Keywords: BIPOC, protest & resistance, technology & media
‘Everything has a voice’
Lips pressed against a mic with a determination to be heard, even in fragmented lines, distorting. Two gloved hands wave over a series of objects arranged on a large white table; a VHS player and CRT Monitor, a Cassette Player, three mixers, a camera, a power bar and several charging cells, the crackling electromagnetic static they emit made audible and interruptive. Their wires spill over the edge of the desk, entangled.
‘Sound is something that you can feel beyond your skin’
“Listening Gloves” designed as an instrument to play different pulsing electromagnetic frequencies of curated technological artifacts through touch. In this process of amplification, they tune into sounds as though they are rhythms of a living being.
This is “Sandpaper Hammock”, a solo multimedia performance series where improvised sound compositions are played off of technological artifacts in combination with original poetry recitations. Through sound, a story unfolds, inviting embodied feeling as a vehicle to share in ways that do not center language over sensation.

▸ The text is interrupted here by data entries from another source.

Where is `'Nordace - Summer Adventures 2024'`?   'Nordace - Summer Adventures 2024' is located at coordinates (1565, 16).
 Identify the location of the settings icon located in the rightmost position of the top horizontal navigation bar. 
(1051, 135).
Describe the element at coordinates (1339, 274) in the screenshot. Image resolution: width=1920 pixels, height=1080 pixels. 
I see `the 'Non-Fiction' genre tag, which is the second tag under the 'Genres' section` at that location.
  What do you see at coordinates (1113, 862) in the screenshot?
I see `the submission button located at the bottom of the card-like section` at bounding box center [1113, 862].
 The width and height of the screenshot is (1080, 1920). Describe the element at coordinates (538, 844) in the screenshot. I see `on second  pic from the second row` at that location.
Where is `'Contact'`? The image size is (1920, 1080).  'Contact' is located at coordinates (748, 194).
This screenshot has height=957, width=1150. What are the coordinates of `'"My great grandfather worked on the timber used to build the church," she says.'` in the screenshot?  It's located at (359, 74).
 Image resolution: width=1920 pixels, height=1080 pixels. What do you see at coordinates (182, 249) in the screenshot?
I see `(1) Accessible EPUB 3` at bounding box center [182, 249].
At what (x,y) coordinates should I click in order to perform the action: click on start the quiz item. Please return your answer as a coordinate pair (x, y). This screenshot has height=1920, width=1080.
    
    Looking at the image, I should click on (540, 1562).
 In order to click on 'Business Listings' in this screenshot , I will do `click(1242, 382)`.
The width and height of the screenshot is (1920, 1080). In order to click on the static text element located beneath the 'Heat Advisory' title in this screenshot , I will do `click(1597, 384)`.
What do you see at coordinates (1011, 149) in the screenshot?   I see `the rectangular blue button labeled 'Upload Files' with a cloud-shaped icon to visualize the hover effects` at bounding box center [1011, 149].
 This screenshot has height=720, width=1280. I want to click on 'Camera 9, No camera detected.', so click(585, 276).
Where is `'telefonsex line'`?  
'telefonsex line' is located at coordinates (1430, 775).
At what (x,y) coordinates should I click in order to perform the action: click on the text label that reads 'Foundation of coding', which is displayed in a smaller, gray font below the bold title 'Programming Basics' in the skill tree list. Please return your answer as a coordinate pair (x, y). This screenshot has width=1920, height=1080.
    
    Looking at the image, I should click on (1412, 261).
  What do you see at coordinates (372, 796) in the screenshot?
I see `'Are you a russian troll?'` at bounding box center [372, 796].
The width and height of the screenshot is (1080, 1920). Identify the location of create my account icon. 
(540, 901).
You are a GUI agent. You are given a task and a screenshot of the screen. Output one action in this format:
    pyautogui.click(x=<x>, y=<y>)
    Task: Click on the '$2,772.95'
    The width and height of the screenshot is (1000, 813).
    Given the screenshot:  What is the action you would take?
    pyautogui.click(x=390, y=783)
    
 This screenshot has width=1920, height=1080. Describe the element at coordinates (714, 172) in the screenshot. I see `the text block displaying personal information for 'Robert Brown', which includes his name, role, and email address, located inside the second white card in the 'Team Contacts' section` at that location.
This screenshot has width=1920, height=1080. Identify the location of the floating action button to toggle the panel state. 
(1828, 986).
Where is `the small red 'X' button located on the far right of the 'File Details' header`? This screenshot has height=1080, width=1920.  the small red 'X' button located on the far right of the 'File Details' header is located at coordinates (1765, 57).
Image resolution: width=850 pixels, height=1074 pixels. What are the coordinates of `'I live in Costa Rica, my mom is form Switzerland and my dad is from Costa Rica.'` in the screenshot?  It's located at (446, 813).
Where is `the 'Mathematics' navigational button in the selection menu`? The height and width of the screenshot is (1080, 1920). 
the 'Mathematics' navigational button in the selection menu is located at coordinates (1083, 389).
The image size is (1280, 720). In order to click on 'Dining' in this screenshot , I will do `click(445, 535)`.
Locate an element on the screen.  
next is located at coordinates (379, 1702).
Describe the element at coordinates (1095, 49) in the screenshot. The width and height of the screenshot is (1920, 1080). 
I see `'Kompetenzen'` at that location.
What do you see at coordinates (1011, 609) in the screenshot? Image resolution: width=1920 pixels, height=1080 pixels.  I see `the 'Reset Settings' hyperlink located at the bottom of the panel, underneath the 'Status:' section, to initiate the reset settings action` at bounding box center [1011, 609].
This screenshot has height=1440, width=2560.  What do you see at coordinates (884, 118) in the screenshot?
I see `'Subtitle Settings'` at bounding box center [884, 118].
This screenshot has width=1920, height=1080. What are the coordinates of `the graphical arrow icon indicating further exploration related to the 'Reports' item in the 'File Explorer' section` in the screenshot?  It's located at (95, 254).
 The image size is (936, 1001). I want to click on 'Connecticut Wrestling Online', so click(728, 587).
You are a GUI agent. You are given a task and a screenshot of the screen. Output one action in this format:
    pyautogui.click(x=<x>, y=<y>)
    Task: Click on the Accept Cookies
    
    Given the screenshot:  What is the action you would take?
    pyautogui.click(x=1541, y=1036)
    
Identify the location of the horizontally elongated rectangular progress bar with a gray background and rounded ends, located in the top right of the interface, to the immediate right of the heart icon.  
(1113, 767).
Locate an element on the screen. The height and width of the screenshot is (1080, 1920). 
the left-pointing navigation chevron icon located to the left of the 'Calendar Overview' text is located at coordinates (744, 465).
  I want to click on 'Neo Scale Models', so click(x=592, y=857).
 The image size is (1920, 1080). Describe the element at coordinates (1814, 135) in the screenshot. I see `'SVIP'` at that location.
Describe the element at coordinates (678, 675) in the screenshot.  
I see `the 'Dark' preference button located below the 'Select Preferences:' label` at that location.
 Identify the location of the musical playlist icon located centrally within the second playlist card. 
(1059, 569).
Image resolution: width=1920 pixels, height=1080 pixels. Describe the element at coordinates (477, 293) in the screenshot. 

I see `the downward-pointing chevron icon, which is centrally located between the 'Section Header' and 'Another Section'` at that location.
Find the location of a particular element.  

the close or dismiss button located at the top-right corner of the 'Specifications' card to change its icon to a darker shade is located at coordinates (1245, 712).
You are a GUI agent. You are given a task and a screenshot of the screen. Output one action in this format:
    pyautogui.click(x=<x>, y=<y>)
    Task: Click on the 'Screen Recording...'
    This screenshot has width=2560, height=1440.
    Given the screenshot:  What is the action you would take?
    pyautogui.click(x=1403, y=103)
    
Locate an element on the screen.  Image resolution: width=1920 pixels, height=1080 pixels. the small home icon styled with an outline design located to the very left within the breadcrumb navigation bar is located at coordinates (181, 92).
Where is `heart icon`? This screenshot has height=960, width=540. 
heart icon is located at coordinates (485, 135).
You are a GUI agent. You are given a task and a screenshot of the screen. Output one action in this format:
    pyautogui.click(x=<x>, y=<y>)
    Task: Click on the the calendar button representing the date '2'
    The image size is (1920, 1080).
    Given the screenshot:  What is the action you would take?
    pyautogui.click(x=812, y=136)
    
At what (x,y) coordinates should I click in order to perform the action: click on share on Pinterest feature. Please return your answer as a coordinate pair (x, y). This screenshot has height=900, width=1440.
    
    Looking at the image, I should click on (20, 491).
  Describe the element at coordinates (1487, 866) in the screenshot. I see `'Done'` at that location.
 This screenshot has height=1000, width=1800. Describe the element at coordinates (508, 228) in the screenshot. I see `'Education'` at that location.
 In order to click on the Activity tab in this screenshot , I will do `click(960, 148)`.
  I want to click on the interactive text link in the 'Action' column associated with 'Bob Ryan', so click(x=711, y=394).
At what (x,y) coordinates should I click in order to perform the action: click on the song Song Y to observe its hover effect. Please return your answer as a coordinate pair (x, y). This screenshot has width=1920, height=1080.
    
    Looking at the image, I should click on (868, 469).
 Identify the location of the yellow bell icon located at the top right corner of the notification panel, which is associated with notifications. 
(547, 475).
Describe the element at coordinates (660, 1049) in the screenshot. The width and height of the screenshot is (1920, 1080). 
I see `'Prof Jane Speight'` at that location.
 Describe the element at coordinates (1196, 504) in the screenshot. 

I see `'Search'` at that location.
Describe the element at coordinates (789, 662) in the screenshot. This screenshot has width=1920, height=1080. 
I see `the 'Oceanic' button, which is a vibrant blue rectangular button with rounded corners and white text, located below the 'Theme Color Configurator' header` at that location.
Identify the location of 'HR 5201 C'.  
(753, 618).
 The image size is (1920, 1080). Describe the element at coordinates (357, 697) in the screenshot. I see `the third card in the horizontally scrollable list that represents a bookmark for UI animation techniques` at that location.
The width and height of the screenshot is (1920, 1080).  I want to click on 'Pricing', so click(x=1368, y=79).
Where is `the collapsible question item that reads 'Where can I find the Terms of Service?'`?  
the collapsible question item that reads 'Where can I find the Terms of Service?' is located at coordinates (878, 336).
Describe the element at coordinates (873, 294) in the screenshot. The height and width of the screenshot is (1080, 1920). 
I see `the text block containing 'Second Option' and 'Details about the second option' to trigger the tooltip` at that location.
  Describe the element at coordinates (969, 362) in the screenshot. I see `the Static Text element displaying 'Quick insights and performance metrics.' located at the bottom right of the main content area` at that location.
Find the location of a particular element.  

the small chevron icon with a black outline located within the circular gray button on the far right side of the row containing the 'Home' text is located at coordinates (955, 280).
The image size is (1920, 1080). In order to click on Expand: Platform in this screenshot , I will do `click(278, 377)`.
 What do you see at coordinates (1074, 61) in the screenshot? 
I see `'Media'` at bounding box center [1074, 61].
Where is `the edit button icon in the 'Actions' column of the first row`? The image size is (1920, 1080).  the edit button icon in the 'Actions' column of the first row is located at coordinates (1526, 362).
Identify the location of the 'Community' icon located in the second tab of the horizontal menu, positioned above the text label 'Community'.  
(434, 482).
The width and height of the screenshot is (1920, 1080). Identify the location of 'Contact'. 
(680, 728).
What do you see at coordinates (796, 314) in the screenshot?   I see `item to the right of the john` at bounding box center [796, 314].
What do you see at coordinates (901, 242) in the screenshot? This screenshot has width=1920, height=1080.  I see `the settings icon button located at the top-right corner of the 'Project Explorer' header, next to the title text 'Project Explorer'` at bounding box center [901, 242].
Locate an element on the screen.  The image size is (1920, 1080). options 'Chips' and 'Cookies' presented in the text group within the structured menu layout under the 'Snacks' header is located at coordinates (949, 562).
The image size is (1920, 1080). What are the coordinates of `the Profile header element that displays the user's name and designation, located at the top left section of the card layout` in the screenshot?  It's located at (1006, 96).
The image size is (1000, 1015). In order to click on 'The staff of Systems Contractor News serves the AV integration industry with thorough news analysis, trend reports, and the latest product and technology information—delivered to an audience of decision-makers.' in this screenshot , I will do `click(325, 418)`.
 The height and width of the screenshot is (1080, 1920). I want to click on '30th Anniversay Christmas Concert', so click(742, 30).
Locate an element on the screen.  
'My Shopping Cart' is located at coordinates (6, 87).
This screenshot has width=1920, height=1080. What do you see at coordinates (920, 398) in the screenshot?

Static is used as a material of resistance; the electromagnetic frequencies made audible are a sonic reminder of a friction that exists between surface and depth, a disruption of smoothness. During the set, the camera is turned onto the audience and the frequencies generated from a live feed on a CRT are an act of subversion.
This piece disrupts the focus by interrogating the nature of viewership through technology in the performance itself. People are asked to “watch themselves, watching me. Who remembers longer? The static, the screen, or the human being?’